Exercise goal: Copy the listing exactly; drop the pictures.

Available data:
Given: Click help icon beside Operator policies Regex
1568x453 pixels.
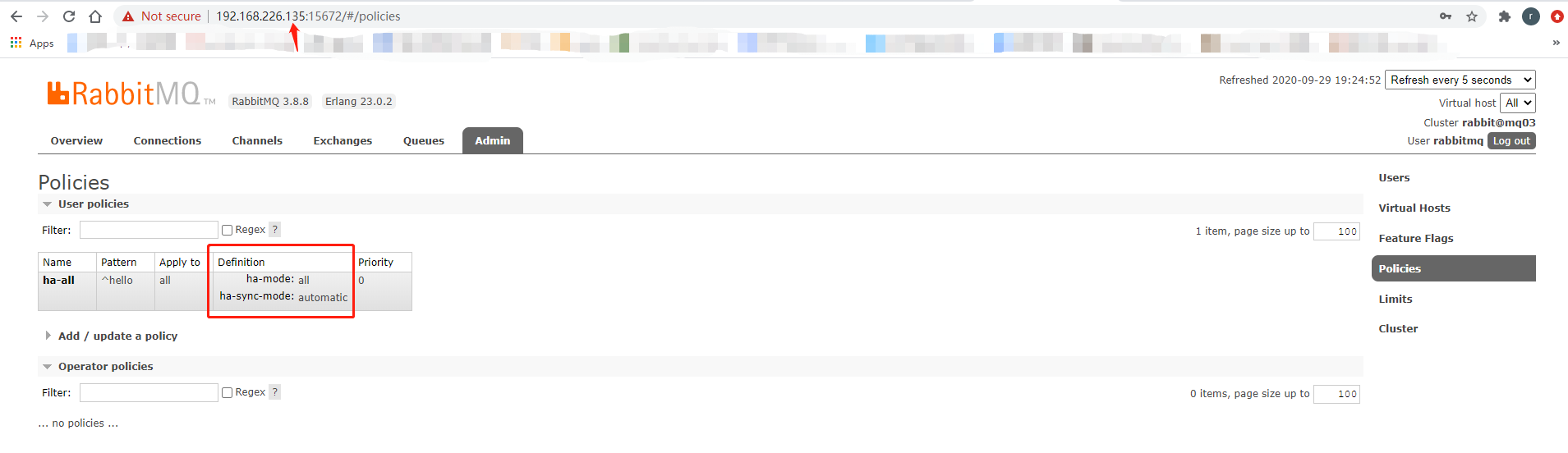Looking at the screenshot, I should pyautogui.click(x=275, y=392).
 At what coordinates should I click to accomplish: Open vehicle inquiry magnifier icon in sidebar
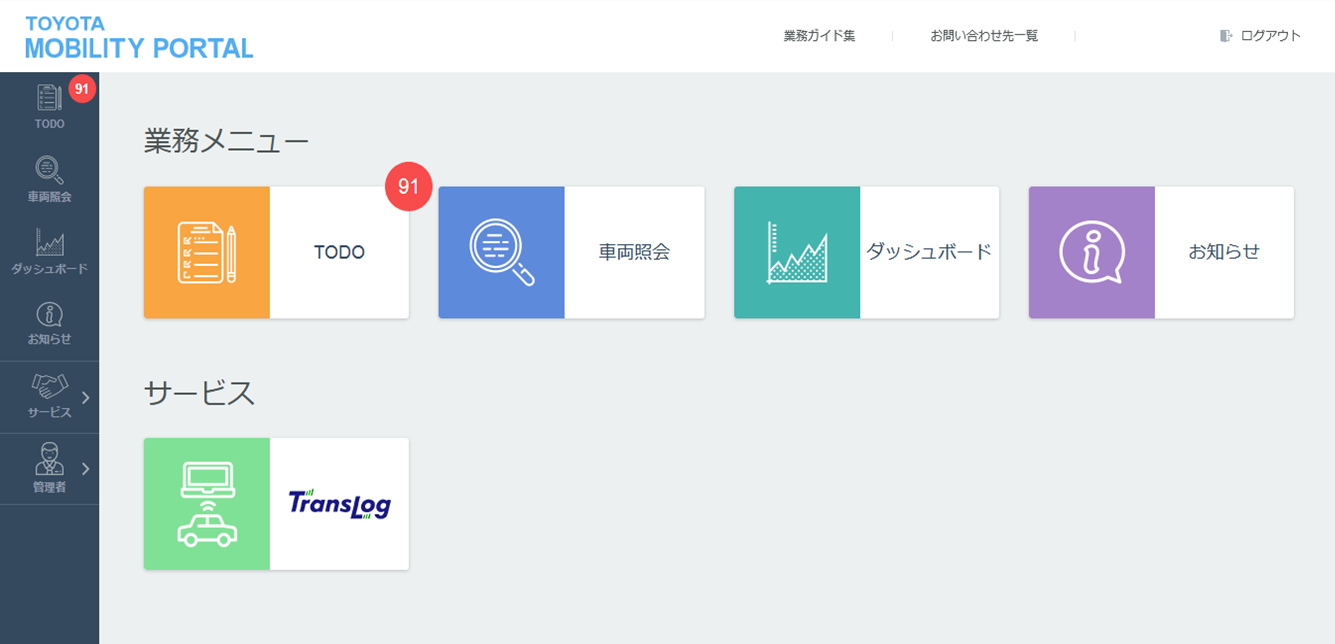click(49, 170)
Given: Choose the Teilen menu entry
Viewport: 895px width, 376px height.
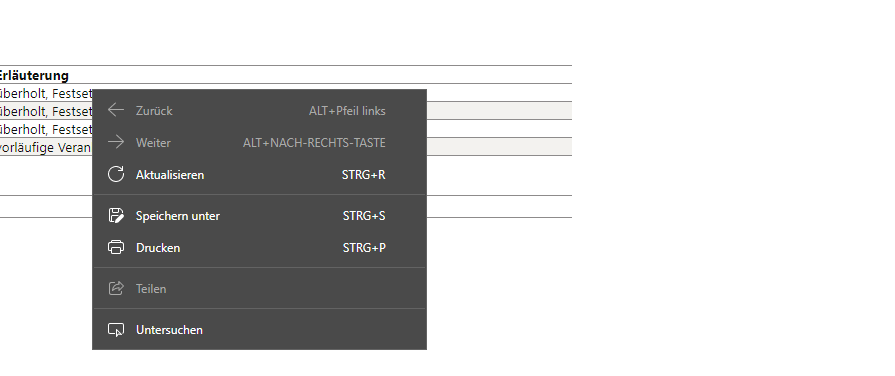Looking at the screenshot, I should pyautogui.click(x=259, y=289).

Output below:
Given: Click help icon beside Operator policies Regex
1568x453 pixels.
Looking at the screenshot, I should pyautogui.click(x=275, y=392).
 At what coordinates should I click to accomplish: Open vehicle inquiry magnifier icon in sidebar
click(49, 170)
Given: Choose the Teilen menu entry
Viewport: 895px width, 376px height.
Looking at the screenshot, I should pyautogui.click(x=259, y=289).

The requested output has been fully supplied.